Stolen Harvest: Occupation and Palestinian Olive Trees
Olives and olive oil are fundamental to Palestinian history, economy, subsistence, and culture. Olive trees symbolize Palestinian steadfastness and are deeply valued for their ability to thrive and send down deep roots in land where water is hard to come by. Many olive trees are thousands of years old and yet continue to produce olives. A worldwide symbol of peace, olive trees themselves have come under vicious attack by Israeli soldiers and settlers.
This fact sheet highlights the impact of the occupation, settlements and the Separation Wall on olive trees, olive harvests and Palestinian society, including:
- Olives and olive oil have historically formed the main basis for Palestinian livelihoods. Today 48 percent of agricultural land (mostly in the West Bank) is planted with olive trees.
- To build the Separation Wall and infrastructure for Israeli-only settlements, bulldozers have plowed down more than 800,000 olive trees.

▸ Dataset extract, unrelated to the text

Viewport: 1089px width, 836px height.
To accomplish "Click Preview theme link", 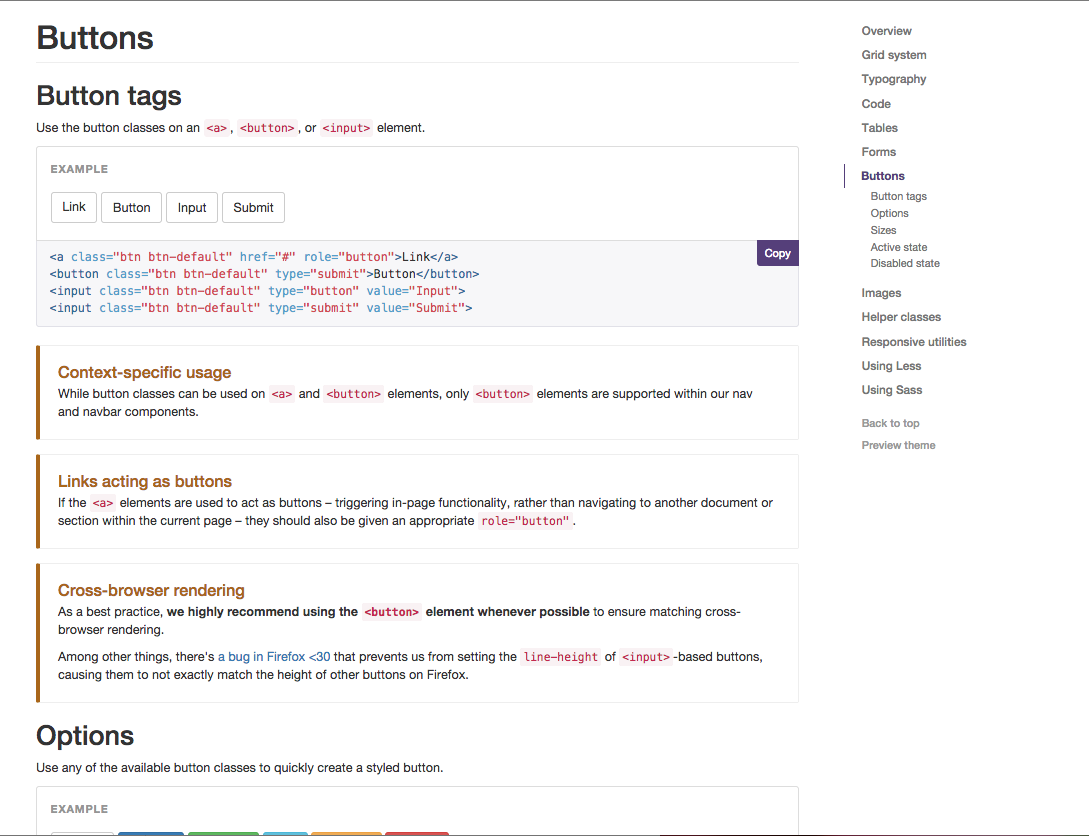I will [899, 445].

That’s the equivalent of bulldozing all of Central Park 33 times.
- The Wall routinely separates farmers from their olive trees. Farmers must seek permits from Israeli Authorities to work their own land and harvest their olives. 42 percent of applications to access land are denied. Even accepted permits are often delayed until the season is over, or granted for extremely short periods making the harvest – let alone the ongoing cultivation and care – exhausting or impossible.